● **Task inputs**

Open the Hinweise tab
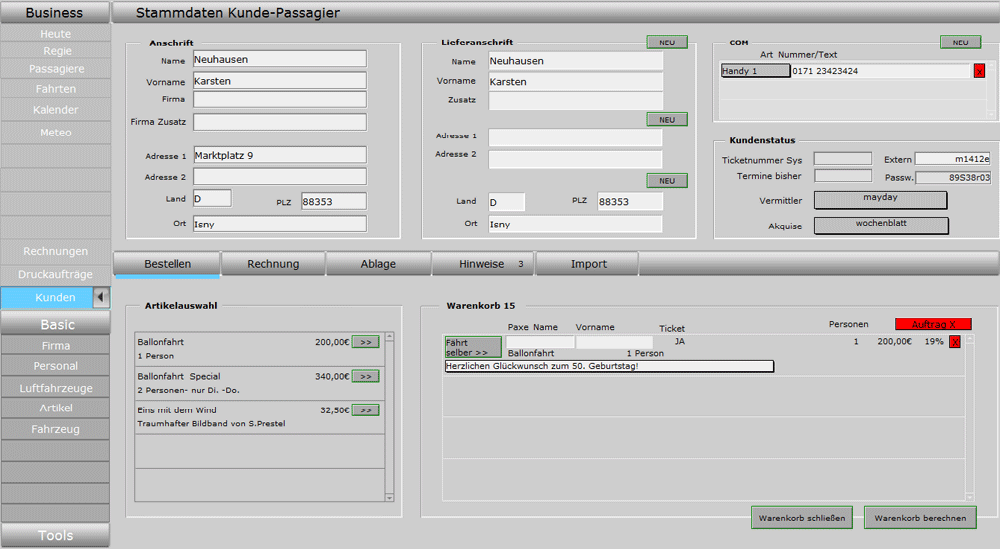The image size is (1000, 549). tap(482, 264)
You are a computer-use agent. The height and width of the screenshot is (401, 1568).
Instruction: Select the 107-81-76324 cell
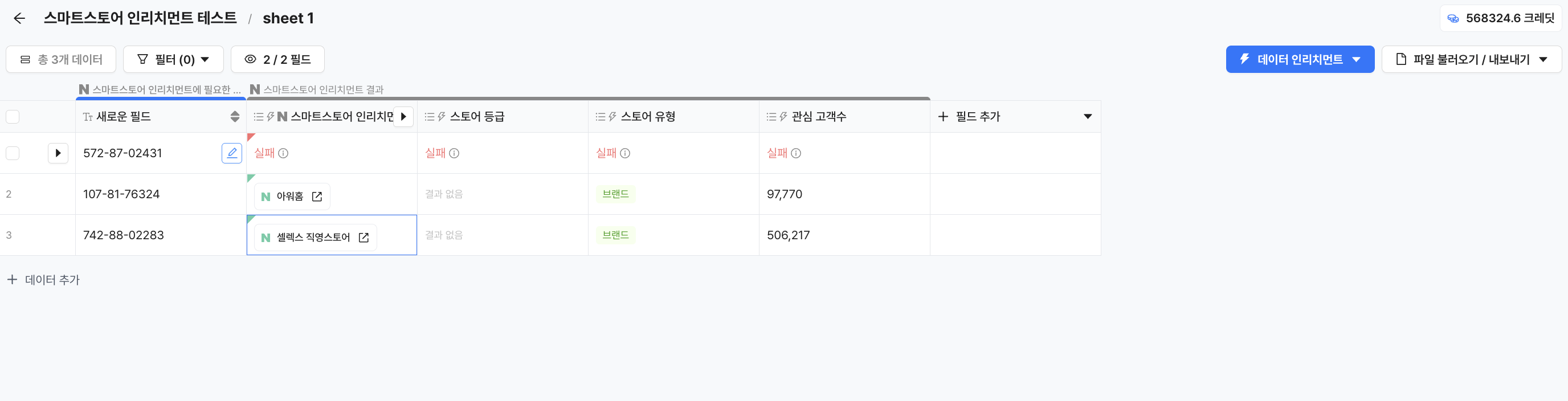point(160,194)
---
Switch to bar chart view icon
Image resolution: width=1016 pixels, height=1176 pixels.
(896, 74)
==
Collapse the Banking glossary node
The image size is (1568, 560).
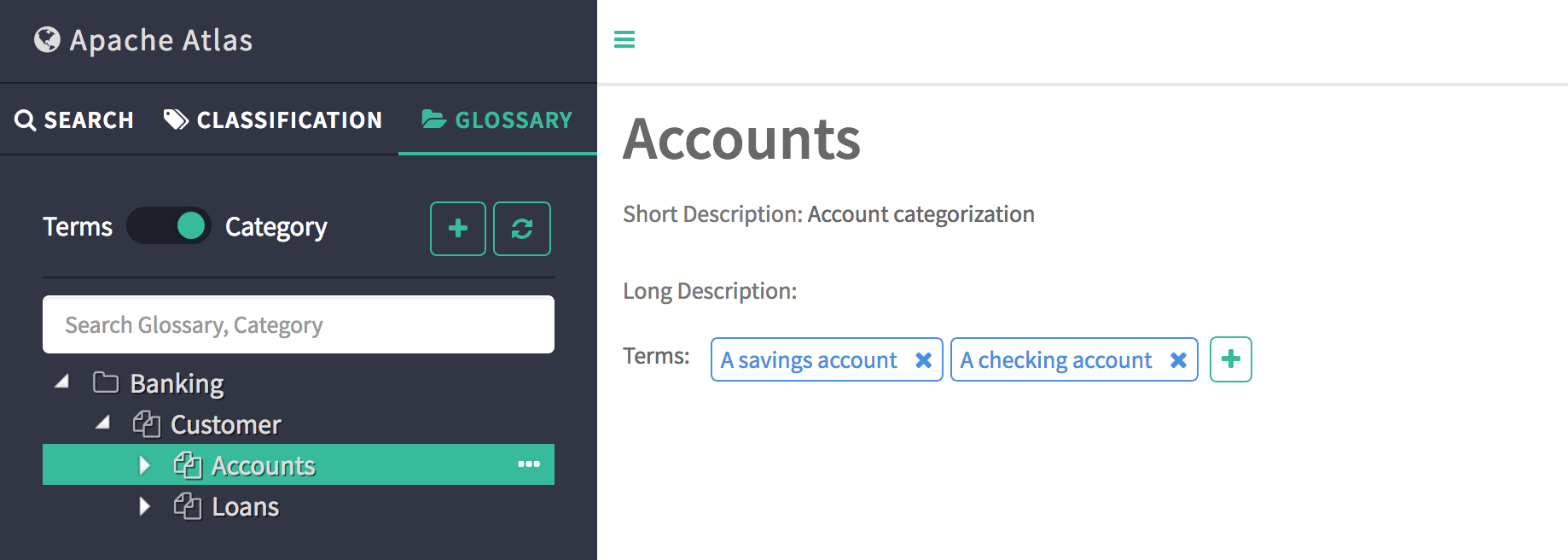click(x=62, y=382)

● **Objective**
Could you retype the stretch of lines from the one containing "Open the Hinweise tab" through the one containing "point(160,194)", leaving out the pictures?

● **Exercise result**
Open the Hinweise tab
The image size is (1000, 549). tap(482, 264)
You are a computer-use agent. The height and width of the screenshot is (401, 1568).
Instruction: Select the 107-81-76324 cell
point(160,194)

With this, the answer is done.